- DOCUMENT TEXT
:::

Texas prison officials declined to be interviewed. Azzurra Crispino of Prison Abolition Prisoner Support (PAPS) has found collecting reports of prisoners suffering in the wake of Harvey deeply frustrating.
“I know nothing yet about Harris County Jail, where 10,000 prisoners weren’t evacuated, even though I know that downtown Houston flooded. A few of these prisons got flooded, and they didn’t evacuate them,” Crispino told me, adding that the information she gets from official sources often can’t be trusted. “Some of these jails will say that they evacuated their prisoners, and you later find out that means the prisoners were moved elsewhere on the same property.”
By mass mailing packets of legal paperwork to prisoners, PAPS helped put family members in touch with Prisoners Legal Action Network (PLAN), and this week, Crispino and lawyers delivered administrative legal filings to the Texas Department of Criminal Justice.

:::

- RAW DATA
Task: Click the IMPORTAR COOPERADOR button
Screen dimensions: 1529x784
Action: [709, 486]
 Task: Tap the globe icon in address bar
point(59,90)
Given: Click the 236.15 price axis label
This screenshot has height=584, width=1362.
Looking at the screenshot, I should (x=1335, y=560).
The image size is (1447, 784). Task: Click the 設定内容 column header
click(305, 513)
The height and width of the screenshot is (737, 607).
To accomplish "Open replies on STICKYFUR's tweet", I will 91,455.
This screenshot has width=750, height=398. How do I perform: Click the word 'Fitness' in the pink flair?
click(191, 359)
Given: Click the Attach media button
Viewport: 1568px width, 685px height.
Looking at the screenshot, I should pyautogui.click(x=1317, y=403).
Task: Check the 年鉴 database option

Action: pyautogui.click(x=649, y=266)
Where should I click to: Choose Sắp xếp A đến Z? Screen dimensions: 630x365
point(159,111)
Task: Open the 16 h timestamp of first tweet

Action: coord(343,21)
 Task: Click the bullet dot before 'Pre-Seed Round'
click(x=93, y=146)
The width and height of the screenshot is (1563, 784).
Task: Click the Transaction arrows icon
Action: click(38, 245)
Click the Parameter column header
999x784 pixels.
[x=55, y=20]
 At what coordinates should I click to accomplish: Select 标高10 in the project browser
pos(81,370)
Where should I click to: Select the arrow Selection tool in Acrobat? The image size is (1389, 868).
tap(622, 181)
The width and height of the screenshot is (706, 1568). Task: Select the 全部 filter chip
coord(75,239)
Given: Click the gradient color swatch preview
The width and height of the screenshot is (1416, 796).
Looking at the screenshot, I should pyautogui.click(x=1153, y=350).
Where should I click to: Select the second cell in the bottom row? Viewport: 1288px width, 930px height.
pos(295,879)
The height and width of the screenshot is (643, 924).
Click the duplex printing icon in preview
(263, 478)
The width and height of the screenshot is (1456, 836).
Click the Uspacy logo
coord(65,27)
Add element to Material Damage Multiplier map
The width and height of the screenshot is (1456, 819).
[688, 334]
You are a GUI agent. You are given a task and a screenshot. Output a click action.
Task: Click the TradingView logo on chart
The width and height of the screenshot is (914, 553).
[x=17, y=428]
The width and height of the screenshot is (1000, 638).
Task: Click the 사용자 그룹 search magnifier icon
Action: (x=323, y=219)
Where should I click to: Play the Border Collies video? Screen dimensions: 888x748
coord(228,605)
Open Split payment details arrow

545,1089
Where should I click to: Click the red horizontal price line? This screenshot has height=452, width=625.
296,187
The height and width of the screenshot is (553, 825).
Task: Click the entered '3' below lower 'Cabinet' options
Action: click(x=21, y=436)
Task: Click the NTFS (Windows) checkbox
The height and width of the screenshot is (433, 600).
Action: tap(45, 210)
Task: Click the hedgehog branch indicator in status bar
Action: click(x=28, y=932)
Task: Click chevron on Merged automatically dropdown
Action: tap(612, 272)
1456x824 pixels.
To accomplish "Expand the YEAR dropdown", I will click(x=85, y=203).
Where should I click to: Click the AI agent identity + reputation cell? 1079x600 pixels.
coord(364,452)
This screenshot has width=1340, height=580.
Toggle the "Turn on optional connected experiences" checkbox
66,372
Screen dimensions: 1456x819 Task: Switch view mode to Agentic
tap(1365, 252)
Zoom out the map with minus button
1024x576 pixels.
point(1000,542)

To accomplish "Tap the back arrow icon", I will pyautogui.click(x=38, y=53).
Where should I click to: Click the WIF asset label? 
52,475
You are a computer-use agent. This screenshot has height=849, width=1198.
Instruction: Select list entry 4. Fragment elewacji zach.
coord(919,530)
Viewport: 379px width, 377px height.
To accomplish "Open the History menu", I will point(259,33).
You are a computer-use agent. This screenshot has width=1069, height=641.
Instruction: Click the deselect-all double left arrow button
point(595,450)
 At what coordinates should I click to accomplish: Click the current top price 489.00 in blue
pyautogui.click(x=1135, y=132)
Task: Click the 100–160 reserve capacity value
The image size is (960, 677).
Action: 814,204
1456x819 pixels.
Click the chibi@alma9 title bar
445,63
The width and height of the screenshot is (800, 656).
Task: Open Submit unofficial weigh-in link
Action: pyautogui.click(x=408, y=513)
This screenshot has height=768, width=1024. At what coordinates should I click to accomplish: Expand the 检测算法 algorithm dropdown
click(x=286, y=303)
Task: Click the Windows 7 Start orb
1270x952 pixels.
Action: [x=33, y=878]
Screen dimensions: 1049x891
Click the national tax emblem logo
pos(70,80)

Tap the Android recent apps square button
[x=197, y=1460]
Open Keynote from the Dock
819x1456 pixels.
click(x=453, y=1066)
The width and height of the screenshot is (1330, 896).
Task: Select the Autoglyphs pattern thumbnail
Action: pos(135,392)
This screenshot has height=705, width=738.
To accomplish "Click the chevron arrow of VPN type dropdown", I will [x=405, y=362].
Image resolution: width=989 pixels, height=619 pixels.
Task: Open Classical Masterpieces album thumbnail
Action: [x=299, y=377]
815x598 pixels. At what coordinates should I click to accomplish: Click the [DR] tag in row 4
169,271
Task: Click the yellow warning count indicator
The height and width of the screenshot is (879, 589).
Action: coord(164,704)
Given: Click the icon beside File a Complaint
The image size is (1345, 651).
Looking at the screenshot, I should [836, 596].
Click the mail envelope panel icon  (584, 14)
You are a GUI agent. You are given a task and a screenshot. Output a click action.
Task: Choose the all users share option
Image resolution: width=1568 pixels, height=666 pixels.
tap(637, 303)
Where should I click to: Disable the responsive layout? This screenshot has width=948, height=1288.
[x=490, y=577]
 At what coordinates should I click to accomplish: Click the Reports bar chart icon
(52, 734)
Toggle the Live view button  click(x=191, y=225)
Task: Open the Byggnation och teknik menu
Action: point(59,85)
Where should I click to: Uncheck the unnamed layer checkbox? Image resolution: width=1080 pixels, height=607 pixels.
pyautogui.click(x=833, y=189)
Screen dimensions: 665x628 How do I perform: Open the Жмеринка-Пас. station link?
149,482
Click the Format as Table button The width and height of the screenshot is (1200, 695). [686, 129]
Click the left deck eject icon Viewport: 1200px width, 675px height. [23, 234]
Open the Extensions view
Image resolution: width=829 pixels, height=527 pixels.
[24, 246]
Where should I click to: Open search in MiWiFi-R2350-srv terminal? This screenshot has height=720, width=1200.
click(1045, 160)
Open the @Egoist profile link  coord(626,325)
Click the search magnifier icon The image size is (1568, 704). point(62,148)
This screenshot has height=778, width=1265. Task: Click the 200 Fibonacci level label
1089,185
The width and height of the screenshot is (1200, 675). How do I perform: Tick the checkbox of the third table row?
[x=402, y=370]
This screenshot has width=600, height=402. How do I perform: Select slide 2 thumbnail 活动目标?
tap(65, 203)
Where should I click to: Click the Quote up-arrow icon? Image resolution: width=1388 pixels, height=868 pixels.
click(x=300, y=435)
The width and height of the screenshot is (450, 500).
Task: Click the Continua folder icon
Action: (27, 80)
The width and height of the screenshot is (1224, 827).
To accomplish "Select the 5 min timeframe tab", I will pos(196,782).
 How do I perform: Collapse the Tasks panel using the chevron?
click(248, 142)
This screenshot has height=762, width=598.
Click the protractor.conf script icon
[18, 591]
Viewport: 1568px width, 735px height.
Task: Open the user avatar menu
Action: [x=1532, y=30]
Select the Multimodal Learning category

:::

- TASK GOAL
Answer these questions using the text on prisoners after Hurricane Harvey:
(a) How many prisoners at Harris County Jail were not evacuated?
(b) With which organization did PAPS help put family members in touch?
(c) To which agency did Crispino and lawyers deliver administrative legal filings?
The material has no connection to the text on prisoners after Hurricane Harvey.

- OUTPUT FOR THIS TASK
(a) 10,000
(b) Prisoners Legal Action Network (PLAN)
(c) The Texas Department of Criminal Justice